Nous embarquâmes et Vagabonde, qui était restée sur le quai, donna le signal du départ en nous faisant un geste d’adieu amical. Personne ne conduisait l’embarcation qui cependant glissait rapidement et bientôt nous étions plongés dans une obscurité complète qu’illuminaient de fugaces lueurs bleues. Parfois l’inclinaison du bateau nous indiquait que nous virions et à peine l’idée nous en était-elle venue à l’esprit qu’un éclair fulgurant nous aveuglait puis, de nouveau, c’était la nuit peuplée de lueurs bleues. De longues heures se passèrent ainsi, puis la nuit se fit moins opaque et le jour vint, mais était-ce le jour cette clarté crépusculaire rappelant les longs corridors des vieilles maisons ? Cependant, cette clarté, pour diffuse qu’elle fût, nous permit de distinguer, sur les parois du tunnel où nous voguions, de multiples inscriptions apparemment en hébreu et que notre ignorance de cette langue ne nous permit pas de déchiffrer. De loin en loin, un quai sur lequel fleurissait un laurier-rose près d’un zèbre empaillé sur la tête duquel pendait un manteau de petit-gris. Enfin, nous débouchâmes dans un cirque immense dont nous voyions à peine le fond opposé. Des milliers de cygnes blancs, portant un chapeau haut de forme sur le dos, y nageaient dans tous les sens. De-ci de-là un îlot planté d’un pin parasol à l’ombre duquel vivaient des troupes d’écureuils aussi blancs que les cygnes. Des carpes blanches également jaillissaient parfois hors de l’eau.

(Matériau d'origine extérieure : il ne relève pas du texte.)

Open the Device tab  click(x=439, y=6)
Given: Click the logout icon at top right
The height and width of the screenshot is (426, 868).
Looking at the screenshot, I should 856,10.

– Sommes-nous au pôle nord ? me demanda Salade.

– Je ne crois pas, lui répondis-je, mais je voudrais bien savoir pourquoi il y a tant de cygnes.

A peine avais-je prononcé ces mots qu’un vent violent soulevait d’énormes vagues. Tous les cygnes se rassemblèrent et vinrent au-devant de nous. Quelques mètres nous en séparaient encore lorsqu’ils crièrent :

– Arrachez-vous les cheveux pour l’amour du ciel. Si vous ne le faites pas vos oreilles traîneront dans l’eau et vous vous noierez.

Je protestai que ce conseil était idiot et refusai de m’arracher les cheveux. Les cygnes insistèrent, mais je restai inébranlable. Devant ma résistance, les cygnes entraînèrent notre bateau. Quelques instants plus tard nous voguions rapidement sur un large fleuve bordé d’yeux de femme aux longs cils peints et qui battaient sur notre passage. J’étais intrigué et demandai aux cygnes où nous allions.

– À la recherche de la Toison d’Or, répondirent-ils avec un sourire énigmatique.